第47話 白姫と黒姫

「アー、ニンギョウ、ウゴカナクなった。ツマンナイ」


 意識を失いぐったりとするファルナルークの姿を見て、先ほどまでニコニコだったフェルヴェルの表情が途端に不機嫌になった。

 もう、何も用は無い。

 プイッとそっぽを向いてテュアルの元に駆け寄っていく。

 いつものようにテュアルの背後に回ろうとして、フェルヴェルは異変に気付いた。

 

「テュアル、ズラカロウ!ヤベーのがクルぞ!」


 フェルヴェルはテュアルの返事を待たずに、素早く身をひるがえすと林の中へ飛び込むようにして走り去ってしまった。


「来たか……」


 待っていたかのような、来る事が判っていたかのような口ぶりだ。


「私的な実験はもっと静かに、秘密裏に行うものですよ」


「……ランドベーク」


「血の探求などという狂気じみた人体実験など、王宮魔術師に任せておけばよかったのに」


 鏡面切り株がある丘の上には、ラスティ、リプニカ、ヴァンデローグ他、計20名程度の小隊規模の騎士、ライトブレード隊員達が駆けつけた。
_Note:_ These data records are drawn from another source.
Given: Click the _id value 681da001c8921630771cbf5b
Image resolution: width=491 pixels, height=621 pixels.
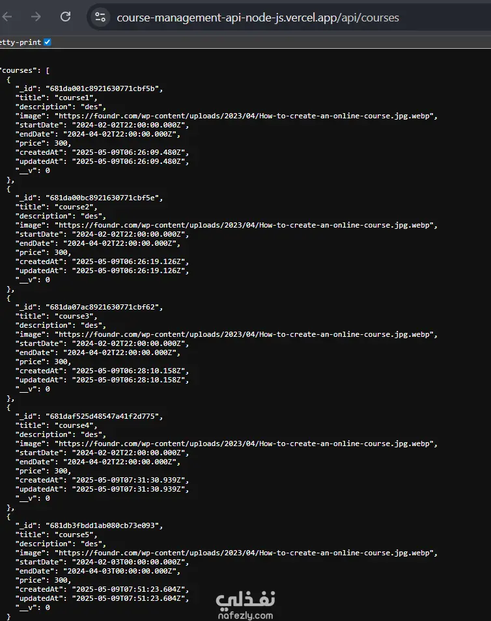Looking at the screenshot, I should [x=104, y=89].
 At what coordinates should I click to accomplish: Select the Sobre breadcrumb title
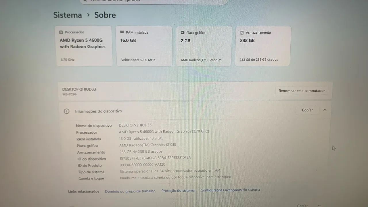pyautogui.click(x=105, y=15)
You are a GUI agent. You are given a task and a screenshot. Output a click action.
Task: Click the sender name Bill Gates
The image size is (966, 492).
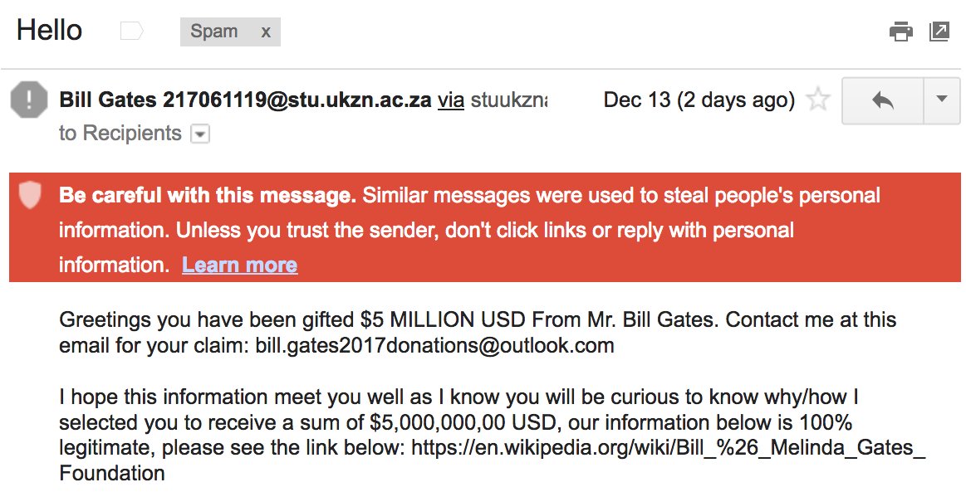(108, 100)
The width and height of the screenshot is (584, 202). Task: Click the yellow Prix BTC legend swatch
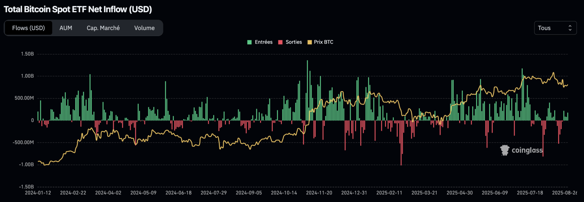310,42
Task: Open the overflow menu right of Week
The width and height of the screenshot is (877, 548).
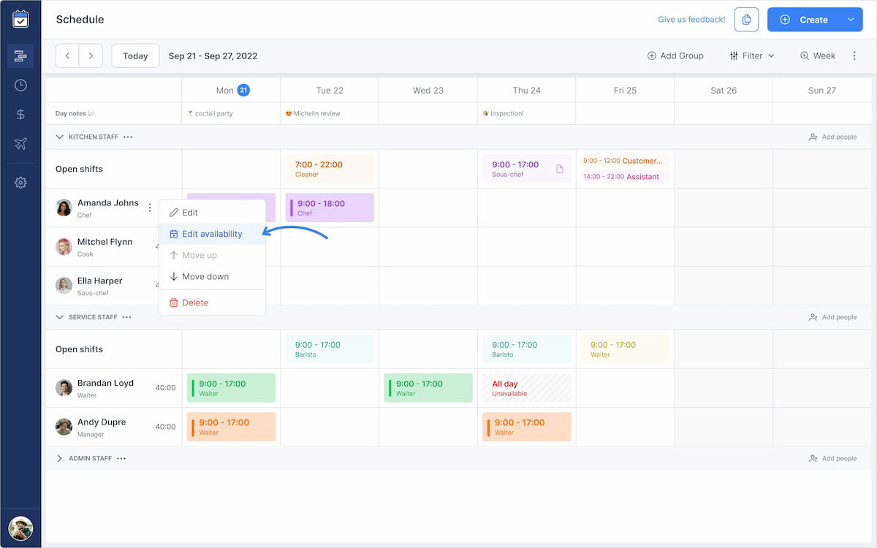Action: 854,56
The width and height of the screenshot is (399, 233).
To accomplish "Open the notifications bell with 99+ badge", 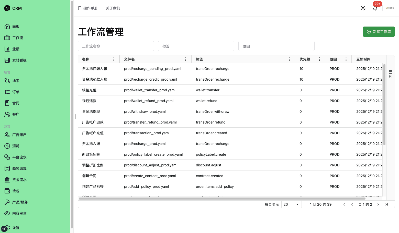I will click(375, 8).
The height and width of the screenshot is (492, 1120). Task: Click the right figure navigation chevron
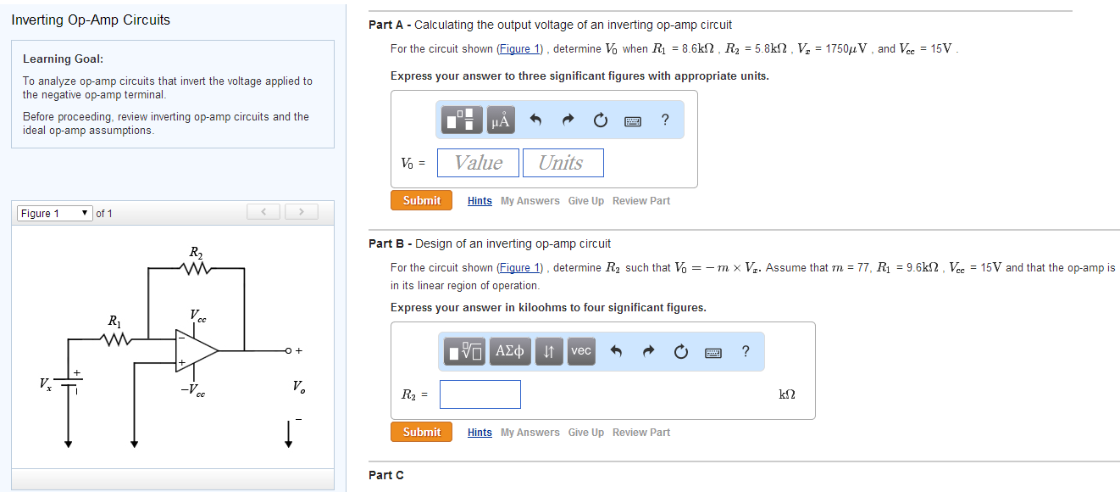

 隊印章すら付けない私服のテュアルに対して、ラスティは正規の隊服を身に纏う。

 ヴァンデローグ達騎士団は軽甲冑である。


「ラスティ!テュアルは君に任せる。救護班!あの者達を保護!リーガル班!ブラグ班!ダークエルフを捕らえろ!」


「はっ!」


 ヴァンデローグに指示を受けた従順な部下達が散り散りになってゆく。


 残った数名は距離を取ってラスティを包囲する。

 テュアルの正面に対峙するのはラスティ唯一人。


「殺人未遂の現行犯で貴女を捕らえ、然るべき処置をもって裁判にかける事になります。貴女には黙秘する権利、弁護士を呼ぶ権利がありますが、抵抗すればそれだけ貴女に不利になるだけですよ……と言ったところで聞く耳は無さそうですね」

 

「互いに想いは同じ筈だろう?ランドベーク……絶好の機会だと思わないか?」


「そうですね……一度でいい。一度でいいから、真剣での勝負を……斬り合いを。殺し合いを……貴女としてみたかった。ずっと、ずっとそう思っていました」


「奇遇だね、ランドベーク……私もだよ」


「「この日を待っていた」」

 

 偶然にも、二人の声が重なった。


「ライトブレード隊隊長、ラスティ=ランドベルクがここに宣言する!これより、一騎討ちを行います!何人なんぴとたりとも、いかな理由があれど、手出しは無用です!」


 高く、透き通る凛とした声でラスティが宣言する。


 ――隊長としての一騎討ち……自ら退路を絶つとは、よほど私を……


「……殺したくてしょうがないようだね……」


 テュアルの瞳が狂喜の光を宿す。



 リプニカはフェルヴェルが何処かに潜んでいるのではないか、おかしな呪術を使わないか、と周囲に注意を払うが何処にもその姿は無い。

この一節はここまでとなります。